Le Tannat comme signature
Chez les Laplace, tous les rouges et rosés sont en 100 % Tannat. Un choix assumé. « Le Madiran souffre encore d’une image trop dure, trop austère, alors qu’il a énormément évolué« , constate Camille. Sans étude de marché, mais avec beaucoup d’intuition, le trio décide de répondre à une nouvelle attente : une consommation plus conviviale, décomplexée. Moins de bois, plus de fruit. Et surtout, la création de « La Basse-Cour », une gamme hors appellation, libre et joyeuse, aux noms qui font sourire : Les Deux Vaches Rouges, Les Trois Petits Cochons roses, La Poule aux Œufs d’Or, Le Vilain Petit Canard.
La star ? Les Deux Vaches Rouges, une cuvée créée par le père de Camill, déjà pensée hors des cadres classiques. Vinifications simples, étiquettes mémorables, communication décalée.

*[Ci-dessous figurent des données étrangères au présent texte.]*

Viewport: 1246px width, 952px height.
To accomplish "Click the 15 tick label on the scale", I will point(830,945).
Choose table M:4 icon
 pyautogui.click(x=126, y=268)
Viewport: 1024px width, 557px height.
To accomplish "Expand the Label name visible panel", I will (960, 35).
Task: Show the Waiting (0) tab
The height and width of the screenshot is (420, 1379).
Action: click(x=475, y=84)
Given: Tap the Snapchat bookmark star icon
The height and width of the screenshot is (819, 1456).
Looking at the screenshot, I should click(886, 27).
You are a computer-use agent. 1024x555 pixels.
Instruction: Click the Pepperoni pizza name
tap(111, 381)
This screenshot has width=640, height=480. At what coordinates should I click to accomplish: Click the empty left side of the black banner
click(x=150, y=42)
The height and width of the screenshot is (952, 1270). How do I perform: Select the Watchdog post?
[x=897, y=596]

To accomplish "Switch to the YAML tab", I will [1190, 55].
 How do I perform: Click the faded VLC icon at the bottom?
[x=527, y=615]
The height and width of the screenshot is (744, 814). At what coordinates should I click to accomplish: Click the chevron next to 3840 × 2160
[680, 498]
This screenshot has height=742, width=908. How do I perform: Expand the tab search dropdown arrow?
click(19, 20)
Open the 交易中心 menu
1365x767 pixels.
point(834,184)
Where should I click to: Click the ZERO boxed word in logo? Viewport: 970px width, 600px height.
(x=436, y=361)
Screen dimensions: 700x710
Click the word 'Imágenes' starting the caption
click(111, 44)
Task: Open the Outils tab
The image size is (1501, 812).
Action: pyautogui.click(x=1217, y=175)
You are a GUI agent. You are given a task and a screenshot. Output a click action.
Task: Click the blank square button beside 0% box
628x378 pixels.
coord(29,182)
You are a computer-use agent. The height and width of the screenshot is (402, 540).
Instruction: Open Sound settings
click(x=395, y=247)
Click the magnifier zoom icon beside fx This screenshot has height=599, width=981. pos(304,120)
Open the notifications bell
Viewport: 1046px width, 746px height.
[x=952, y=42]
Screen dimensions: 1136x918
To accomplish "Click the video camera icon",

On voulait retransmettre l’éducation que nous avons reçue : le vin comme moment de partage.
La Basse-Cour devient alors un manifeste : le vin peut être ouvert sans crainte, partagé sans mode d’emploi.

Partager, avant tout
Aujourd’hui, le domaine produit 500 000 bouteilles par an, réparties sur une douzaine de cuvées. 90 % des ventes sont destinées aux professionnels, 10 % aux particuliers. Le Sud-Ouest reste le cœur de marché, avant la France et une petite part à l’export. Mais au-delà des chiffres, ce qui anime les Laplace, ce sont les échanges. « On rencontre beaucoup de monde et c’est une chance – que ce soit au sein du monde du vin, des restaurateurs, des cavistes, dans le milieu de l’entreprise ou le grand public à l’occasion des portes ouvertes. Le domaine est devenu un lieu de vie. »
Les portes ouvertes de l’appellation Madiran, tous les troisièmes week-ends de novembre, sont de vrais succès. « Tous les vignobles se bougent à cette occasion, créent des animations, des repas et des dégustations durant tout le week-end. Le public est plus familial. » Chaque année, l’événement attire toujours plus de visiteurs qui viennent des trois départements Pyrénées-Atlantiques, Gers et Hautes-Pyrénées.
Une approche sensible et décomplexée
« Pendant le Covid, beaucoup de clients disaient : Oh non, je ne m’y connais pas en vin…« , se souvient Camille. Chez les Laplace, une seule question compte : Tu aimes ou tu n’aimes pas ? Pas de jargon, pas de rituel figé. Issus du monde paysan, ils revendiquent un rapport sensible au goût. Pas de jargon, pas de rituel figé. Issus du monde paysan, ils revendiquent un rapport sensible au goût. Leurs vins sont pensés pour la polyvalence. Et Camille aime bousculer les idées reçues : « Il y a une association qui est souvent faite entre le fromage et le vin rouge, alors qu’en réalité, il vaudrait mieux l’associer avec le vin blanc. Il faut absolument essayer des vins un peu sucrés, des demi-secs avec des Roquefort, ça sublime les arômes !« .
Longue vie au Madiran
Revenue à Aydie, là où sont ses racines, Camille Laplace avance avec une ambition simple : faire durer le domaine. Avec du travail, de la persévérance et une capacité permanente à se remettre en question.
À Aydie, la famille Laplace trace son chemin, entre héritage et élan, sérieux et malice. Et rappelle, bouteille après bouteille, que le vin n’a pas besoin d’être compliqué pour être sincère. Le Madiran change de visage. Une nouvelle génération de vignerons s’empare de l’appellation, la fait évoluer sans la renier et l’ouvre, enfin, à l’apéritif.
Si dans quinze ans on nous demande le secret de notre réussite, ce sera celui-là : on ne lâche rien.

Et retenez bien qu’en choisissant le circuit court, chacun peut devenir un acteur du changement, en savourant des produits de qualité et en redonnant du sens à ses choix alimentaires. Alors, la prochaine fois que vous croisez un producteur au marché ou que vous poussez la porte d’un artisan, soyez heureux de partager un moment avec celles et ceux qui réinventent notre lien à la terre.